Os debates, entretanto, limitavam os direitos e não os estendiam à totalidade da


população, conforme logo foi percebido pelos populares. Segundo a Constituinte,
escravos e estrangeiros seriam no máximo brasileiros, não fariam parte do pacto social;
viveriam na sociedade civil, sem, no entanto, fazer parte dela.

Os Constituintes, inspirados por Benjamin Constant e pela Constituição francesa


de 1791, estabeleceram na Constituição de 1824 um Poder Moderador, exercido pelo
imperador, com o direito de intervir nos demais três poderes.

Causava preocupação aos parlamentares a possibilidade de se conferir direitos de


cidadãos a homens recém-saídos do cativeiro, mas havia o entendimento de que o tráfico
de escravos devia ser interrompido, em nome da boa política, o que de fato foi ratificado
por um tratado entre Brasil e Inglaterra, em 1826. Por volta de 1825, a onda de revoltas
exigia o controle de estabelecimentos como tavernas e outros que promoviam
aglomeração, bem como de tipografias e impressos.
Com a função de conciliadores políticos, juízes de paz foram distribuídos pelas
localidades que, dessa maneira, ficavam menos sujeitas às decisões centrais, o que acabou
por resultar numa reforma que deu origem aos Códigos Criminal (1830) e Penal (1832).

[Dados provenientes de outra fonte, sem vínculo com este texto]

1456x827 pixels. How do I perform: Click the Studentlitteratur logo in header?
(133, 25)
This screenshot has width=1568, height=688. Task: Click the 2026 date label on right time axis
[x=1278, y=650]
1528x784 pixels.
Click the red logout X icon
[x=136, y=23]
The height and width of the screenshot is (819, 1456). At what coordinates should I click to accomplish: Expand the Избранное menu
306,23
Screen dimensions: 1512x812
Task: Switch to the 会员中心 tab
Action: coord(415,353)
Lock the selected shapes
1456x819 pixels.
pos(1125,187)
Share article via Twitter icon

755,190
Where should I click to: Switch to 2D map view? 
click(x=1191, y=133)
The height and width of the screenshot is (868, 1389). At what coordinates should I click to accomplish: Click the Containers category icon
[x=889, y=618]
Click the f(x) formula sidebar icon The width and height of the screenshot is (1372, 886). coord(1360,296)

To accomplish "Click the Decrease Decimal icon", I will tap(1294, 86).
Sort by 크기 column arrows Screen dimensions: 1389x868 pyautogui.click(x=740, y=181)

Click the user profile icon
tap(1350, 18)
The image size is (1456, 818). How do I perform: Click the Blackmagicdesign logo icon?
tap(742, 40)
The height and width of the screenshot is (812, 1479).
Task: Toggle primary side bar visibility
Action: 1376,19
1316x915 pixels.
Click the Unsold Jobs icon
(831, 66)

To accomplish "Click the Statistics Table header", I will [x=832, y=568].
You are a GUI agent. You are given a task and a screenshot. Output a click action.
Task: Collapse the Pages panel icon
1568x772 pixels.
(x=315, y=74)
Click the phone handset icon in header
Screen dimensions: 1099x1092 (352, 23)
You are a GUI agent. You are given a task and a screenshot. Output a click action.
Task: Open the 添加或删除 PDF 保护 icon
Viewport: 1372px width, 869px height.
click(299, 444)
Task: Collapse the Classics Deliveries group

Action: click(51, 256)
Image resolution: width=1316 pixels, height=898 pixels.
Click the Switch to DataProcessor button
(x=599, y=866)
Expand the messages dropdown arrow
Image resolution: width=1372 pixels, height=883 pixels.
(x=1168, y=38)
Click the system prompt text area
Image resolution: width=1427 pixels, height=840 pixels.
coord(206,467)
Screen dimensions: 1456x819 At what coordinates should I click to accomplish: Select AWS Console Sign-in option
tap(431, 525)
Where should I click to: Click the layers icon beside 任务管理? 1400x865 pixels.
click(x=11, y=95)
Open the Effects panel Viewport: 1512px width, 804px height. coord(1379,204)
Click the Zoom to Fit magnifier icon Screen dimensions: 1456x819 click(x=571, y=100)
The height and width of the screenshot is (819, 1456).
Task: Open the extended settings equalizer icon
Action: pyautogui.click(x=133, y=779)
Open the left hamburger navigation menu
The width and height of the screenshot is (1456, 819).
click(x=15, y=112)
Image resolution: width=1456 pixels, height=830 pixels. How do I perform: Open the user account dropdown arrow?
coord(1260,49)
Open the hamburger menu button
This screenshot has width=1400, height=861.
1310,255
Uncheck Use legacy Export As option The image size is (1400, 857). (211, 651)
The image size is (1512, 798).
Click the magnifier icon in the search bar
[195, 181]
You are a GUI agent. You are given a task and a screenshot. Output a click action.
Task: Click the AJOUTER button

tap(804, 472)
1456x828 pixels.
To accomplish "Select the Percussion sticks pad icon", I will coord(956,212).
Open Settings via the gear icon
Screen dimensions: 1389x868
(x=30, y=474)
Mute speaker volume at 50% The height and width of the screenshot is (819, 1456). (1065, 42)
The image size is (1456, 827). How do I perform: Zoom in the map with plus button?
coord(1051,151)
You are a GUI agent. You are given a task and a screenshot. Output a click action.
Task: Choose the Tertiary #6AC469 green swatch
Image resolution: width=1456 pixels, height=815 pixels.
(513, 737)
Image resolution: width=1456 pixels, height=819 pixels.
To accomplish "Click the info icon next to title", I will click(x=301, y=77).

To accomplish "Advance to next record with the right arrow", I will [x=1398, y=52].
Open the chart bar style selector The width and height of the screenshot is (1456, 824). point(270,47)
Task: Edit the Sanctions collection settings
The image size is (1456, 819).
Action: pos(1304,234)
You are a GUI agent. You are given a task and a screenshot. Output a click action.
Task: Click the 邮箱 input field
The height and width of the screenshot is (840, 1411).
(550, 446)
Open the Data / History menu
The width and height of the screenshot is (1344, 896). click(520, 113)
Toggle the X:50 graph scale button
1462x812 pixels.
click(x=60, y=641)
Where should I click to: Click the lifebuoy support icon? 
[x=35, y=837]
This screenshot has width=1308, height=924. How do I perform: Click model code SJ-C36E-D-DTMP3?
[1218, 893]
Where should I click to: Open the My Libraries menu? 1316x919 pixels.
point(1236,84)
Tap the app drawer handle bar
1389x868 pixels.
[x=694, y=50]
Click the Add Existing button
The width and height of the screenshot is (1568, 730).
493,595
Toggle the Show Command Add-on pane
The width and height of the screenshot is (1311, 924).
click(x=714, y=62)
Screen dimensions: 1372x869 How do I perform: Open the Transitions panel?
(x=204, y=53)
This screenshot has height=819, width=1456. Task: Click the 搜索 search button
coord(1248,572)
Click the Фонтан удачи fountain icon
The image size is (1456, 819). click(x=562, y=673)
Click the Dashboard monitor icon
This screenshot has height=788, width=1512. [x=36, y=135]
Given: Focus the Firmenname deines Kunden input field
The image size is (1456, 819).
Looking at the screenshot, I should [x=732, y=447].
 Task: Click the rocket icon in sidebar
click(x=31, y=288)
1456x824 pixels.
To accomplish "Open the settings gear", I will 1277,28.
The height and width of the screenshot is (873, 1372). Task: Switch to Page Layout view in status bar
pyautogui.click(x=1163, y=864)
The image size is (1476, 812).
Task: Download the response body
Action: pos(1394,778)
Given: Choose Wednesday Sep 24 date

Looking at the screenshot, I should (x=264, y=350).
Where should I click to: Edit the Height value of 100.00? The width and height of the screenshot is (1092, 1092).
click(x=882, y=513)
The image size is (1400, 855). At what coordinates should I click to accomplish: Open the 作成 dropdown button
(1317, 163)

Além do Rio, outras províncias como Pernambuco e Bahia também eram


sacudidas por revoltas populares e ataques de quilombolas. Outro sentimento crescente
era a xenofobia, manifesta nas relações ressentidas entre brasileiros e estrangeiros, e que
envolviam questões raciais e de classe.

Entre 1830 e 1831 havia-se formado na corte do Rio uma oposição unificada do
povo ao Parlamento, traduzida na certeza de que o imperador não representava a ideia de
autonomia concebida em 1822.

A Câmara dos Deputados tornara-se uma instituição robusta e representativa,


capaz de fazer frente ao Poder Executivo, ao mesmo tempo em que se tinha uma
sociedade civil e uma população politicamente mais madura, que interpretava à sua
maneira e intervinha no processo político.

O império vivia severa instabilidade política e econômica. Após conflitos


envolvendo brasileiros e portugueses, como a Noite das Garrafadas, o crescente
sentimento de antilusitanismo, a insatisfação de militares e extrema pressão, D. Pedro I
se vê forçado a renunciar ao império em 1831, abdicando em favor de seu filho.